I just want to go to Haifa. It’s one of my dreams to visit Haifa, but I can’t. I just want to have one week without the occupation controlling something in my life, but every single thing in my life is controlled by the occupation. It’s not just about checkpoints and soldiers. There are a lot of things I want to do, but can I do them? No. 

Bahaa: For me also, my age now is around 40. I remember that I passed into Shuhada Street like two or three times, but after the second Intifada, it’s [been] closed [for Palestinians]. It used to be very easy for the people of Hebron to access to the Ibrahimi Mosque in the center of the city. It is my dream to go there again. And of course, I have also have a dream to go to the beach or to travel without these borders. As a Palestinian, we have to travel from Jordan because it is not allowed for us to use the airport here. So, as anyone in the world, we have a dream to travel freely, to move freely anywhere and to go to the beach without a checkpoint and, inshallah, without soldiers. 

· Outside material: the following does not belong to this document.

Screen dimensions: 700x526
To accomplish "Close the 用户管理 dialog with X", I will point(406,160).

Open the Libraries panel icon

What do you as Palestinians who live in Hebron see as the most impactful form of protest from those who don’t live in Palestine? 

Ameera: So for me, I really want the people to boycott the companies who are supporting Israel, especially now McDonald’s and Starbucks, and many other companies that were announced in BDS (https://bdsmovement.net/)

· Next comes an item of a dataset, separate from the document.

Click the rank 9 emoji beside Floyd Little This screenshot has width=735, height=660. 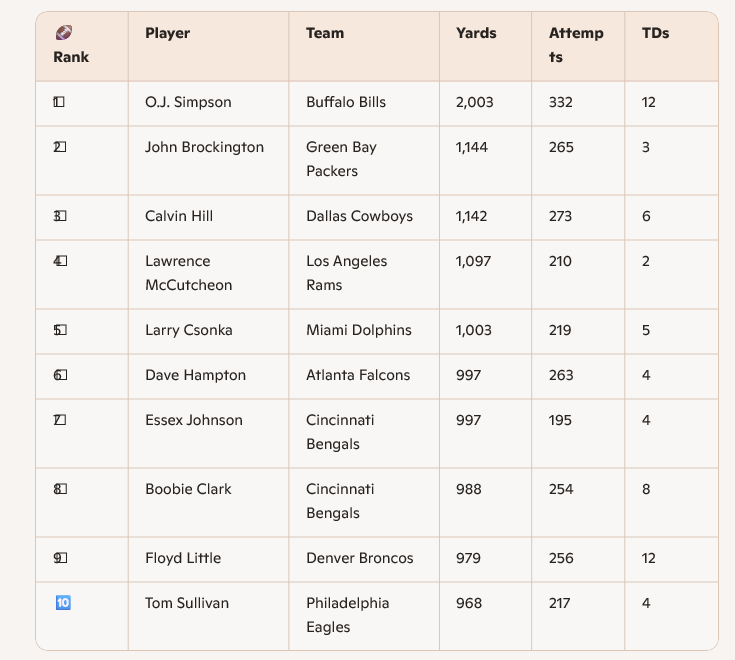pyautogui.click(x=60, y=558)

Also, making demonstrations to put pressure on your governments to stop this genocide against Gaza and the Palestinians in the West Bank. You can also invite speakers from Palestine to talk more about the stories that happened here from Jerusalem, from Haifa, from Jenin, and from other cities in West Bank. I will also ask the people to come to Palestine and see these stories of apartheid with their eyes because it’s really different. For example, CPT is announcing delegations where people can come visit Hebron. So, I would like to ask the people to come to here and to watch everything in their eyes and talk about their stories. 

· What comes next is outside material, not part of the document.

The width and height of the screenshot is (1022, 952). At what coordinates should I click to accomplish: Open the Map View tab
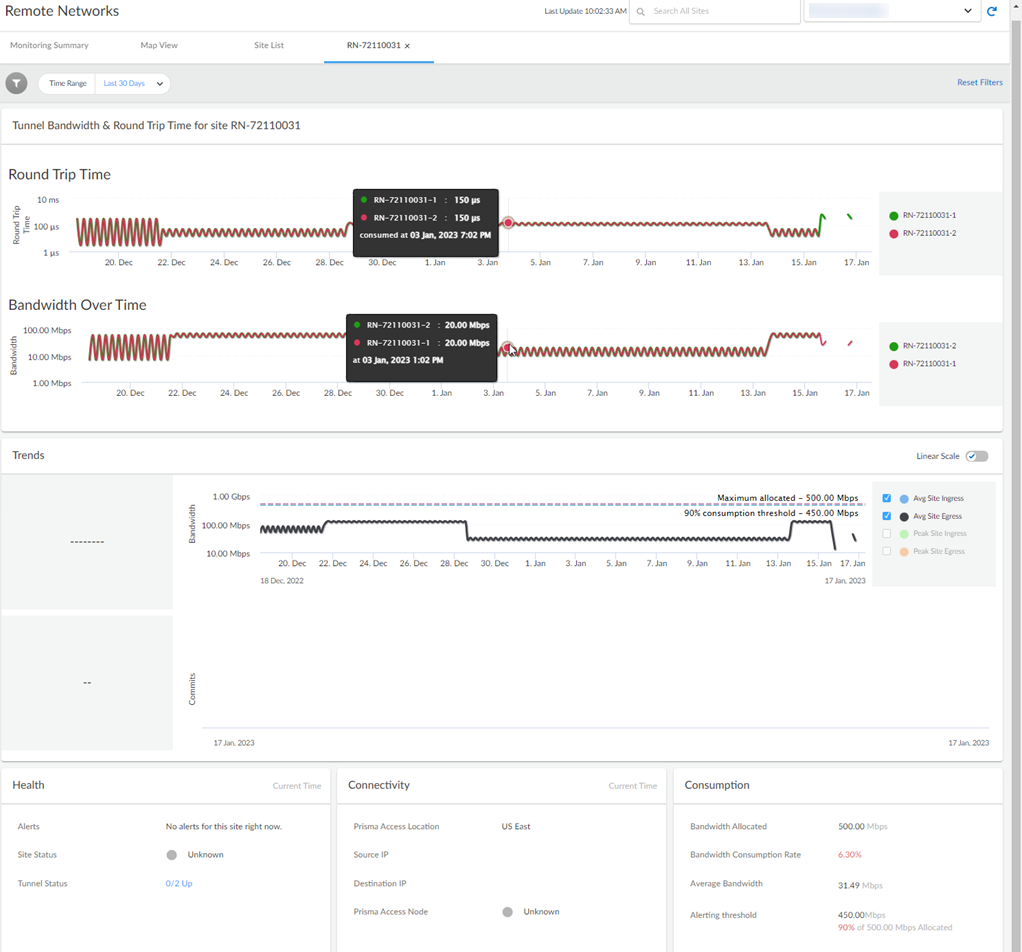[x=159, y=46]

I will also ask them to continue to share posts on social media because it’s raising the awareness around the world, so more people know about the reality of Israel and Palestine. 

Bahaa: The media is very biased in the western world. And some people, unfortunately, don’t look for the reality, what is really going on here, so it’s very important for the people to know about what is going on. As Ameera mentioned, CPT Palestine has a delegation here. I think it’s different when people come [to Palestine] and see the reality, it’s very different from hearing about it.